**DOKUMENTAUSZUG**
-.-.-

Laut Bitkom-Bilanz ist es eher so, dass laufende Gesetzgebungsverfahren und politische Initiativen Startups behindern statt sie zu unterstützen. Falls etwa der aktuelle Entwurf des Kleinanlegerschutzgesetzes umgesetzt würde, sei der deutsche Crowdinvesting-Markt international auf verlorenem Posten, heißt es. Auch das weltweit einmalige Leistungsschutzgesetz würde laut Positionspapier des Bitkom innovative Geschäftsmodelle behindern.

Dietz: „Noch nie hat eine Bundesregierung die Themen Digitalisierung und Startups so in den Mittelpunkt ihrer Arbeit gerückt wie diese. Nun muss es darum gehen, dass am Ende sichtbare Erfolge herauskommen.“

Umgesetzt wurden:

  • Der High-Tech Gründerfonds wird fortgesetzt und ist Bestandteil der Hightech-Strategie.
  • Der Existenzgründerzuschuss vom Arbeitsamt wird fortgesetzt.
  • Der Beirat „Junge Digitale Wirtschaft“ wird fortgesetzt.
  • Das INVEST-Programm wird fortgeführt: Der Zuschuss für Wagniskapital, das von Business Angels investiert wird, wurde von der Einkommensteuer freigestellt.

-.-.-

**UNBEARBEITETE DATEN**

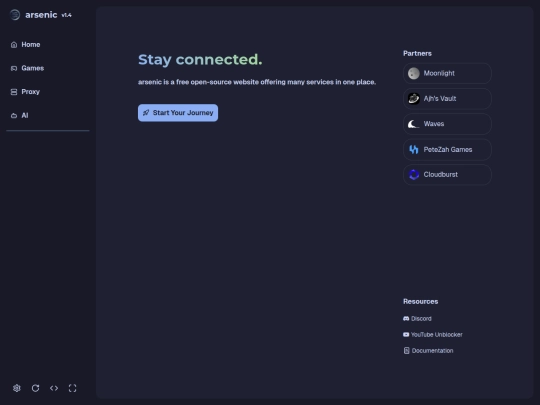Click the PeteZah Games logo icon
Screen dimensions: 540x405
click(x=414, y=149)
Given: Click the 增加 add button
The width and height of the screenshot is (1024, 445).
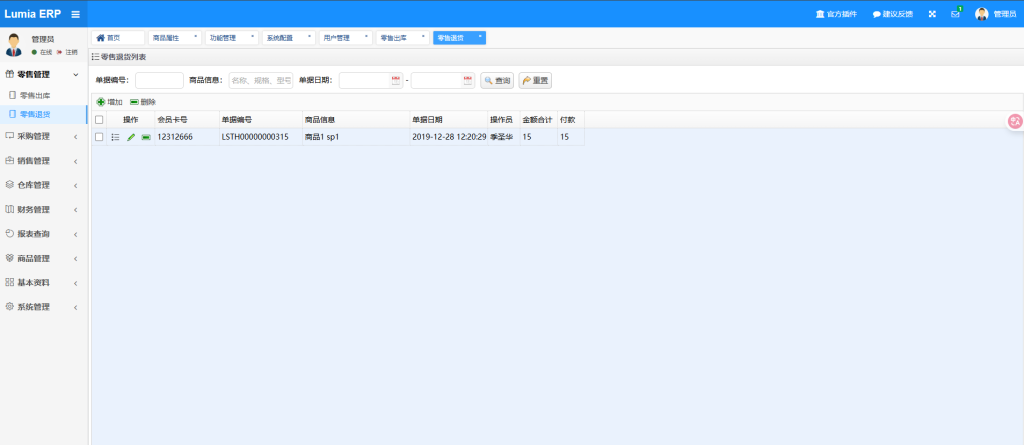Looking at the screenshot, I should click(109, 102).
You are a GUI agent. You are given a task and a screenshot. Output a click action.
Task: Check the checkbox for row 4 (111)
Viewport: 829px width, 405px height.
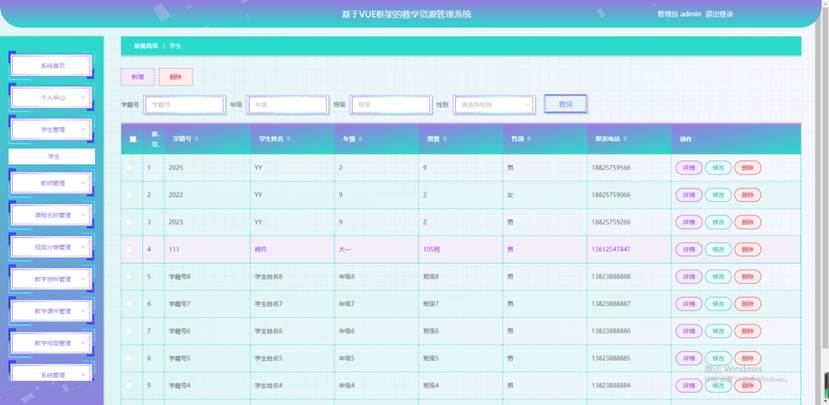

-.-.-

**ZU BEARBEITENDE AUFGABEN**
**1)** Beantworte anhand des Textauszugs zur Startup-Politik die folgenden Fragen:
(a) Welcher Gesetzentwurf würde laut Bitkom den deutschen Crowdinvesting-Markt international auf verlorenen Posten bringen?
(b) Bestandteil welcher Strategie ist der High-Tech Gründerfonds?
(c) Was wurde im fortgeführten INVEST-Programm von der Einkommensteuer freigestellt?
**2)** Schreibe aus dem Textauszug zur Startup-Politik den Abschnitt von „Dietz: „Noch nie“ bis „Arbeitsamt wird fortgesetzt.“ wortgetreu ab.

**LÖSUNGEN DER ÜBUNGEN**
**1)**
(a) Der aktuelle Entwurf des Kleinanlegerschutzgesetzes.
(b) Der Hightech-Strategie.
(c) Der Zuschuss für Wagniskapital, das von Business Angels investiert wird.

**2)**
Dietz: „Noch nie hat eine Bundesregierung die Themen Digitalisierung und Startups so in den Mittelpunkt ihrer Arbeit gerückt wie diese. Nun muss es darum gehen, dass am Ende sichtbare Erfolge herauskommen.“

Umgesetzt wurden:

  • Der High-Tech Gründerfonds wird fortgesetzt und ist Bestandteil der Hightech-Strategie.
  • Der Existenzgründerzuschuss vom Arbeitsamt wird fortgesetzt.